First, it has to figure out what new rules should be developed. It is clear from the council’s series of “listening sessions” to gather industry input that it wants to take a “light hand” on regulations.

It is unclear, however, whether the proposal Harris has asked the staff to send her by March 7 will address the more controversial question of which agency, or agencies, will be tapped to implement new rules. And the biggest question of all is how the White House will handle the congressional question.

“We know that we’re going to have a proposal for the vice president and there will be some response from the executive branch,” Diane Howard, who director the council’s commercial operations, said Dec. 13 at the annual Galloway Symposium on space law.

She pushed back, however, at a recent Reuters report that the decision would take the form of an executive order. “We don’t know that it’s going to be an executive order,” she cautioned. “There are a number of mechanisms that are available to us, one of which an executive order.”

UN building in Geneva

UN Photo/Jean-Marc Ferré

International Norm Setting: Slowly, Slowly

The UN Open Ended Working Group on Reducing Space Threats held two meetings in 2022, and will hold two more meetings in 2023, the first of which has been scheduled for Jan. 30 through Feb. 3. The most recent meeting, Sept. 12 to 16 in Geneva, Switzerland, was widely hailed as a success despite Russian efforts to push it off the rails. The US has been active in the meeting, for example lobbying for inclusion of its ASAT moratorium.

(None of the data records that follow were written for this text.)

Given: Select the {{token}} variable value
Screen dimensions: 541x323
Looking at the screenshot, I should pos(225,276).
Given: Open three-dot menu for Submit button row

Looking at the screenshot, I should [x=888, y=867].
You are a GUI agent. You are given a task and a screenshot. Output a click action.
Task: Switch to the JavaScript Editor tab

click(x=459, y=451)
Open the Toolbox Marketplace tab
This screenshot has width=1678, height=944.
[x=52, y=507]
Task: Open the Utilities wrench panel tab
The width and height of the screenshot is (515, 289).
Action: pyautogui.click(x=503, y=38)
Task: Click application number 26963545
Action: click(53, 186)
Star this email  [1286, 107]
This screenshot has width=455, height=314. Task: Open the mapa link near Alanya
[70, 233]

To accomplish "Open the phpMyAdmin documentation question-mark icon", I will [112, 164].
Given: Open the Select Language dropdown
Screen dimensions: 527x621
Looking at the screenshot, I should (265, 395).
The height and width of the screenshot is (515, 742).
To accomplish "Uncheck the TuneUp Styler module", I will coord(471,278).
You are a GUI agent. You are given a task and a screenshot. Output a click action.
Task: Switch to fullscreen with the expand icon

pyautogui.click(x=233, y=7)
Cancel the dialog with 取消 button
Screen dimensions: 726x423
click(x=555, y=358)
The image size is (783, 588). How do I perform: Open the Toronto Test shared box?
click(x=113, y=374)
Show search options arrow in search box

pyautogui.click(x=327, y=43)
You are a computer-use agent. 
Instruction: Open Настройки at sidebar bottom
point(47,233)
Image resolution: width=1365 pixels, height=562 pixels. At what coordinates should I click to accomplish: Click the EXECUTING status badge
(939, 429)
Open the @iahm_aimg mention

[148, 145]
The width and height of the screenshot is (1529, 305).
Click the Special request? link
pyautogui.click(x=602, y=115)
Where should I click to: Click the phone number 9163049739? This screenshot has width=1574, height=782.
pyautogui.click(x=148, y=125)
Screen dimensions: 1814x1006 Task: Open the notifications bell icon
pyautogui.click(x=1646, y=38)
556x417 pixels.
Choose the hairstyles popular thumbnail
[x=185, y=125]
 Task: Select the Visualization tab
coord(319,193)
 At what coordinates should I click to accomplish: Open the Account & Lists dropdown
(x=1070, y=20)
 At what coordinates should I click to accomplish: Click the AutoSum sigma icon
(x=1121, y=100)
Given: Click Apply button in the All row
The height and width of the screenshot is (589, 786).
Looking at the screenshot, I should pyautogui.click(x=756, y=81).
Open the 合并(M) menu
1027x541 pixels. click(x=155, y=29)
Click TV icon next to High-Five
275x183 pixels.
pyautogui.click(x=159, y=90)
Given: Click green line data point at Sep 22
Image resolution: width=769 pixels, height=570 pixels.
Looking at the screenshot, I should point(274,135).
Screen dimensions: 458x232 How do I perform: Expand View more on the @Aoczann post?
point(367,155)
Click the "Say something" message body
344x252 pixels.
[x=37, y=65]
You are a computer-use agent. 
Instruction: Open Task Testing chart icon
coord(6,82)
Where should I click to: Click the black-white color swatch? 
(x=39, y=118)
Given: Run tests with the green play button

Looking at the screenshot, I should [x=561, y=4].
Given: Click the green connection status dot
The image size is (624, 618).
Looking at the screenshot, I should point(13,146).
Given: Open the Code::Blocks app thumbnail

Meanwhile, the UN Committee on the Peaceful Uses of Outer Space (COPUOS) in Vienna, Austria, will be looking at how to further implement the 21 “best practice guidelines” for ensuring the safety and sustainability future space usage approved in 2019. COPUOS this year established a follow-on Working Group on the Long Term Sustainability of Outer Space Activities to get into the nitty gritty how countries should apply the guidelines. The working group has a five-year mandate.

The State Department on July 8 issued a solicitation to US industry for inputs on implementation, noting that the guidelines “address a number of key issues, including guidance on national level policy and regulatory frameworks for space activities, safety of space operations, scientific research and development, international cooperation, and capacity-building to ensure that developing nations can establish conducive national policies for safe space operations.”

Further, UN member states will be preparing next year for the UN Summit of the Future planned for November 2024, where space also will be on the agenda. The agenda for the summit includes “a dialogue on outer space to ensure that it is used peacefully and sustainably.”

Richard Buenneke, senior space policy advisor at the State Department’s Bureau of Arms Control, Verification and Compliance, on Nov. 2 told the CyberSatGov 2022 conference that the summit will be “an important opportunity for UN member states… to take stock of a broad range of challenges to space security and sustainability.”

However, all the UN efforts likely will have to continue to struggle with Russian obstructionism stemming from Moscow’s anger at the international opprobrium it has come under following its invasion of Ukraine.